Emily Nelson and Graham Evans set out to bring a little magic to people’s lives. But they weren’t prepared for the sense of wonder they inspired in one Midwestern woman.
Nelson (Col ’10) and Evans (Col ’09) left Charlottesville in late July on a month-long relational art project to express art by talking with people about food, how it’s grown and sustainable farming practices. Home was a 14-passenger bus powered by recycled vegetable oil and fitted with a propane stove, sink, bookshelves, bed and filing cabinet laden with seeds they planned to give away. Their project—Nourish(meant)—also was fueled by a UVA undergraduate arts award grant as well as donations from family, friends and supporters.
Nourish(meant) from UVA Magazine on Vimeo.
Their vehicle looked decidedly Woodstockian. Swirls of color, hand-painted by children, covered the sides, and the roof sported a garden in a custom-built planter box. The “magical mystery bus” feeling caught the attention of a middle-age woman working at a highway rest stop in Michigan. She asked about the project, and though Nelson and Evans were exhausted from traveling and pumping gallons of stinky recycled vegetable oil, they answered her questions.

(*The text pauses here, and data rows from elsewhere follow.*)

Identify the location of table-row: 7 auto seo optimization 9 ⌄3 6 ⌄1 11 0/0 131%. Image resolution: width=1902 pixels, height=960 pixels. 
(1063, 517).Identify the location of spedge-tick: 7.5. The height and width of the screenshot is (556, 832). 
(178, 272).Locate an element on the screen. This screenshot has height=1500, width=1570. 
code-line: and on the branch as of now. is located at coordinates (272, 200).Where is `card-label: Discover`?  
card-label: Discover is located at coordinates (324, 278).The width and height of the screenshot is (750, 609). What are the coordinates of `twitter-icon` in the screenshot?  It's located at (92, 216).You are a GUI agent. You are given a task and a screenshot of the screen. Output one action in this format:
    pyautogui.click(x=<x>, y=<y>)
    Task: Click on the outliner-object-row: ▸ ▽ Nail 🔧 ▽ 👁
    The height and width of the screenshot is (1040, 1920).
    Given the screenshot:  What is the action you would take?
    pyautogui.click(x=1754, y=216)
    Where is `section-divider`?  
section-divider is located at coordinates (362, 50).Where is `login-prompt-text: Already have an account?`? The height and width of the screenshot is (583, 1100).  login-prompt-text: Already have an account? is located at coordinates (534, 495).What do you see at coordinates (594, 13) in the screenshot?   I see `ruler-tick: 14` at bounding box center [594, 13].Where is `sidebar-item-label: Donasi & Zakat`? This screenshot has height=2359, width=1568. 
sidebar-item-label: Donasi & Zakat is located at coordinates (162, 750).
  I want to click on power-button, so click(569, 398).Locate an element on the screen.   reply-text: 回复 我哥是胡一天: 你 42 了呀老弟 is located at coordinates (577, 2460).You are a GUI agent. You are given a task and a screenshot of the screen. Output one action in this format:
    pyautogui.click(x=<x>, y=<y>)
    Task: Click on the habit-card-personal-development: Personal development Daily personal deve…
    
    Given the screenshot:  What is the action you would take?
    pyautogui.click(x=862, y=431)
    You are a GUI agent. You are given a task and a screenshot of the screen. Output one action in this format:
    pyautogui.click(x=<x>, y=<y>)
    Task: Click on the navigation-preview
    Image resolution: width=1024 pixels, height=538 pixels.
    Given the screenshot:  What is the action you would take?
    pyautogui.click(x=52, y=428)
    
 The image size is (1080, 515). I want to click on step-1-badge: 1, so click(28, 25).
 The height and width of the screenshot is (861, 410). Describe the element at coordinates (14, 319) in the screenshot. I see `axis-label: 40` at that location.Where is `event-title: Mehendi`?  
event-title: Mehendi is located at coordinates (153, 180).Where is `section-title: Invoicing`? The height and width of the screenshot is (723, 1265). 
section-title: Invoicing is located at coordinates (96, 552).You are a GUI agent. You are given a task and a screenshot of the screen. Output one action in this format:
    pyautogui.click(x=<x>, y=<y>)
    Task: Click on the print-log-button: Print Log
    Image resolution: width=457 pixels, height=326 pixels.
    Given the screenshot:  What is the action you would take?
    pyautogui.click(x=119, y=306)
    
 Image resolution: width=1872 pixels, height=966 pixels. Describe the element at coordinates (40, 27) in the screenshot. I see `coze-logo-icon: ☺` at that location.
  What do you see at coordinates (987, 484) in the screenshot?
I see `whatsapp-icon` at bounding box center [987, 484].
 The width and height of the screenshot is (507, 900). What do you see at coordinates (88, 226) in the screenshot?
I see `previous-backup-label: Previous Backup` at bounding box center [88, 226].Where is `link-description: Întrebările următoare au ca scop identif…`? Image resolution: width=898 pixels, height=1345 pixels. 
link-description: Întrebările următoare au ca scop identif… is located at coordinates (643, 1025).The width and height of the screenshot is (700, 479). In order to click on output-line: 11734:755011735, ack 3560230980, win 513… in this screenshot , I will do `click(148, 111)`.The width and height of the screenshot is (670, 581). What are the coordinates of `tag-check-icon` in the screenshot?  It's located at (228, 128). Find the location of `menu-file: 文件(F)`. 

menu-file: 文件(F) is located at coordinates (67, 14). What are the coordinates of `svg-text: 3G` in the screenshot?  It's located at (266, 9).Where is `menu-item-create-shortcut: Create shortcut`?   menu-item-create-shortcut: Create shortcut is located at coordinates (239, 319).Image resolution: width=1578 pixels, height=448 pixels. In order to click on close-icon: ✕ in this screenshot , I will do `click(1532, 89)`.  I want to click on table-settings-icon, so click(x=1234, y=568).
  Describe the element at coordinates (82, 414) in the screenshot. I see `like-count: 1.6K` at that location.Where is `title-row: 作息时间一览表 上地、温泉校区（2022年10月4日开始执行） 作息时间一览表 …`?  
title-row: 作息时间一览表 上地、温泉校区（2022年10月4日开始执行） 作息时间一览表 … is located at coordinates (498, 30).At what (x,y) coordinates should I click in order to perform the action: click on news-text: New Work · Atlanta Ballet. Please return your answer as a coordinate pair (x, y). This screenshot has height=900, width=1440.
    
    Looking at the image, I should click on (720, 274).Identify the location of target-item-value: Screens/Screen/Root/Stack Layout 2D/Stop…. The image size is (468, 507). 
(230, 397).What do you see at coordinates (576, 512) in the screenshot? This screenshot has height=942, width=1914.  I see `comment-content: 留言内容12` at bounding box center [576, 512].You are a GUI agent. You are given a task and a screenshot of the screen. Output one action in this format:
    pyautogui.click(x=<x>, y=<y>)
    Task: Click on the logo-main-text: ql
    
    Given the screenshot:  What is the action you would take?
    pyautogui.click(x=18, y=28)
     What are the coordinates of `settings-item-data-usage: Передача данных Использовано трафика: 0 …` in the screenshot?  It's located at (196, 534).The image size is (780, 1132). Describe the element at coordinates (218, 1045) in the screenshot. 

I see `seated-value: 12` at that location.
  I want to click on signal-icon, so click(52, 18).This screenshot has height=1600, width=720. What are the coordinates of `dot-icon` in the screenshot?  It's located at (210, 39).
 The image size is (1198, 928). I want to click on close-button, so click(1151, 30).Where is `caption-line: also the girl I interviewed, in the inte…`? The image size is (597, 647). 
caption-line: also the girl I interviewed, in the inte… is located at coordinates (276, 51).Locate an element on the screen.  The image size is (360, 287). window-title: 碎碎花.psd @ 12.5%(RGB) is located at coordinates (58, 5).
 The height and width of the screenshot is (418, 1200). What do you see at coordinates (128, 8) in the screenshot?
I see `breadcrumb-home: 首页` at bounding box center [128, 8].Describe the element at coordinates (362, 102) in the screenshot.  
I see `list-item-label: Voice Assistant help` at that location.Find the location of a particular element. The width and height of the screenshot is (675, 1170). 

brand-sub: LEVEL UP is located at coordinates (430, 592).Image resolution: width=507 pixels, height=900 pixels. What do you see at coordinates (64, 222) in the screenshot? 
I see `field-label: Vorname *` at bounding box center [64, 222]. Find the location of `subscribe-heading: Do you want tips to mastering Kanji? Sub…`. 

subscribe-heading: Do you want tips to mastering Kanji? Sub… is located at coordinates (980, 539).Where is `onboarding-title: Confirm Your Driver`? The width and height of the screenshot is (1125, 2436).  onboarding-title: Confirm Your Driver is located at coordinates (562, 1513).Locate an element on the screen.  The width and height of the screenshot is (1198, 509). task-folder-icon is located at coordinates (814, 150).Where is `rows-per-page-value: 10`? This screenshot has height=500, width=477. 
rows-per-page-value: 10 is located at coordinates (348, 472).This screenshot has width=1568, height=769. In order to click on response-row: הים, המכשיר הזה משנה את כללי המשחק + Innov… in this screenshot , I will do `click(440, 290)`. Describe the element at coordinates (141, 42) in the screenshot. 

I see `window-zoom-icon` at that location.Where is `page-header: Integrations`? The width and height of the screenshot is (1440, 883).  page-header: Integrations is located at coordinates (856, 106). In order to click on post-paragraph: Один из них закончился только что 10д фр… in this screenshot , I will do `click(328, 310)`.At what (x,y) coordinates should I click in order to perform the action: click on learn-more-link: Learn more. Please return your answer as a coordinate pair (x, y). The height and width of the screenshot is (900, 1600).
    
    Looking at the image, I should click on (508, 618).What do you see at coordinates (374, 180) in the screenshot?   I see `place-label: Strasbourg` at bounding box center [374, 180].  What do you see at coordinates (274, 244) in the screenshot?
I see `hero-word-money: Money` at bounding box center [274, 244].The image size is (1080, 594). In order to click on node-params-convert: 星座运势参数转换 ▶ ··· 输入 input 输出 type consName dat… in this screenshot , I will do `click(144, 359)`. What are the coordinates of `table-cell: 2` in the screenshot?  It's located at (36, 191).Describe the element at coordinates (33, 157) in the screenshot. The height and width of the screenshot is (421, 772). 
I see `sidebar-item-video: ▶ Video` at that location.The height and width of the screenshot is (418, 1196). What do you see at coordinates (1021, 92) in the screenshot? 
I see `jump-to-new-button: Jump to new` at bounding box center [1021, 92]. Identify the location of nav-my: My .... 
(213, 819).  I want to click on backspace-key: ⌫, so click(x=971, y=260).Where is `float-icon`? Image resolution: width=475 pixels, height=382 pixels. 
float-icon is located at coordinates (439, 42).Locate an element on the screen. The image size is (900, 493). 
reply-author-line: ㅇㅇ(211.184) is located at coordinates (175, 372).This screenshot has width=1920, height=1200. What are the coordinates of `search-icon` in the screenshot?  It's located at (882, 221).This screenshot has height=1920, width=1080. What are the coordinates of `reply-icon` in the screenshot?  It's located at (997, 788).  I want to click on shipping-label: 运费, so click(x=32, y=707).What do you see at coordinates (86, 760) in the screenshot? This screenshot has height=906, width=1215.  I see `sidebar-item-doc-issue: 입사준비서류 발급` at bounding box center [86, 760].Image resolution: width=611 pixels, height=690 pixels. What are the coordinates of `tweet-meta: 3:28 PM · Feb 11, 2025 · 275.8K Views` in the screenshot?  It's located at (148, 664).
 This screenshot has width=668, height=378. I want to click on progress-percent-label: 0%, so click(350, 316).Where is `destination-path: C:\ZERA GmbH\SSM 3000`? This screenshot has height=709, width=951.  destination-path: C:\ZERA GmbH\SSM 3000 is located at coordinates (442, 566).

“At the end, as she was leaving to go back to where she worked, she started crying because it meant so much to see something that to her was exciting and new but also familiar, and it was beautiful,” says Evans. “That blew us away.”
That moment was an emotional high point on a tour that looped through West Virginia, Ohio, Michigan, Wisconsin, Illinois and Indiana. The pair raised eyebrows and consciousness with their seed bank, the bus’s bio-fuel engine, the onboard water recycling system and the bounty of vegetables they grew in buckets, pots and, of course, on the roof.
The idea for the project sprouted from Nelson’s experience in Spain with street artists who transformed walls and building facades into lively murals. “That changed my whole perception of art, art in the world and in people’s lives,” Nelson says.

She loves cooking for people, so food became an objet d’art as well as an environmental issue. “I wanted to change the food system but in a really personal way.”
Their encounters ranged from chatting with individuals curious about the bus and their road-trip lifestyle to sharing food and discussing gardening, permaculture, alternative transportation and community building with throngs of people at a farmers’ market in Ohio. “The thing we did the most,” Evans says, “was bring something that was different and exciting and inspiring and adventuresome into people’s lives.”
Though Evans is now in Alaska helping relatives with a smoked salmon business, he plans to rejoin Nelson to drive the Nourish(meant) bus to Grand Rapids, Mich., for ArtPrize, an arts competition with a $250,000 first prize. Nelson, a distinguished major in the arts, also plans to use the project in her senior show, and the bus will tour Charlottesville-area neighborhoods.
Nelson is toning down the Sixties look, however.
“I don’t want to be cast as a hippie,” she says. “We’re beyond that.”